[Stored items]
____
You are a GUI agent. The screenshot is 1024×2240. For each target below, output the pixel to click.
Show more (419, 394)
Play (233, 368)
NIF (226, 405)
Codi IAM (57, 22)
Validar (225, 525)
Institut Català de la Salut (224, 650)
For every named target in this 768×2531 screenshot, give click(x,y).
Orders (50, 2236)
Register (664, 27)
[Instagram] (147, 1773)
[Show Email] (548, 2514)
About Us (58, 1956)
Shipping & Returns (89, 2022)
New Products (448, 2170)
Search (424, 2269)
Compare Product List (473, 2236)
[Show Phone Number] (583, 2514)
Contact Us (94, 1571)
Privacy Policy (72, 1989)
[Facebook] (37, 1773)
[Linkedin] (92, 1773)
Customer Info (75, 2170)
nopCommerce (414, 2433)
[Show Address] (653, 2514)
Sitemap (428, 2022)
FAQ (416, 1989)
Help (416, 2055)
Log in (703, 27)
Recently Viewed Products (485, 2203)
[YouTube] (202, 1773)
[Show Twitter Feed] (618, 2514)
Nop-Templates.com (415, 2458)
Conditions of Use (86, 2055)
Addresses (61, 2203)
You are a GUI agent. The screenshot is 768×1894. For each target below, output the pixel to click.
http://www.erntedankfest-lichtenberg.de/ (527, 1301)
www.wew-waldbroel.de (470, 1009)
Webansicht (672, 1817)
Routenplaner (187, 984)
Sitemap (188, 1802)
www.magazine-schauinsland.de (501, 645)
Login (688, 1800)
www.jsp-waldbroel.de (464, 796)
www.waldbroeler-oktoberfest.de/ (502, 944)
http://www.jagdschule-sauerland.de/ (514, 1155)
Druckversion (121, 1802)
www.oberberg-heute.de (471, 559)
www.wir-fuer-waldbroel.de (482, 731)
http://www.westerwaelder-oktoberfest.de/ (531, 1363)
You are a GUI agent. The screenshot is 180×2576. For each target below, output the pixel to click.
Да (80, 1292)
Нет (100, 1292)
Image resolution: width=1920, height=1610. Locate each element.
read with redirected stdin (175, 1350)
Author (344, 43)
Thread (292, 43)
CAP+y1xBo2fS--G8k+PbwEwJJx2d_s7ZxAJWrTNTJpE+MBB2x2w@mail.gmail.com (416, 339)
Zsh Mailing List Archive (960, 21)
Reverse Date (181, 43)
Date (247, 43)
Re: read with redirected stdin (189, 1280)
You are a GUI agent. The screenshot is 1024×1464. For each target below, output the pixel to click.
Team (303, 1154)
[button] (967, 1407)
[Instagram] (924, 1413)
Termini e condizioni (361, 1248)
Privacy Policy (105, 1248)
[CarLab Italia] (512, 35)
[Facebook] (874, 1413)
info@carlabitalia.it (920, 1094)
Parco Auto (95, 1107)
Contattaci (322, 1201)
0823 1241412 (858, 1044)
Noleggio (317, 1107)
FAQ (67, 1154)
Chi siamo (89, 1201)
____
### Problem to work on
Starting with the line that holds "Shipping & Returns (89, 2022)" and ending with the line that holds "Addresses (61, 2203)", retype every line in the data above exactly, and nothing else.

### Expected output
Shipping & Returns (89, 2022)
New Products (448, 2170)
Search (424, 2269)
Compare Product List (473, 2236)
[Show Phone Number] (583, 2514)
Contact Us (94, 1571)
Privacy Policy (72, 1989)
[Facebook] (37, 1773)
[Linkedin] (92, 1773)
Customer Info (75, 2170)
nopCommerce (414, 2433)
[Show Address] (653, 2514)
Sitemap (428, 2022)
FAQ (416, 1989)
Help (416, 2055)
Log in (703, 27)
Recently Viewed Products (485, 2203)
[YouTube] (202, 1773)
[Show Twitter Feed] (618, 2514)
Nop-Templates.com (415, 2458)
Conditions of Use (86, 2055)
Addresses (61, 2203)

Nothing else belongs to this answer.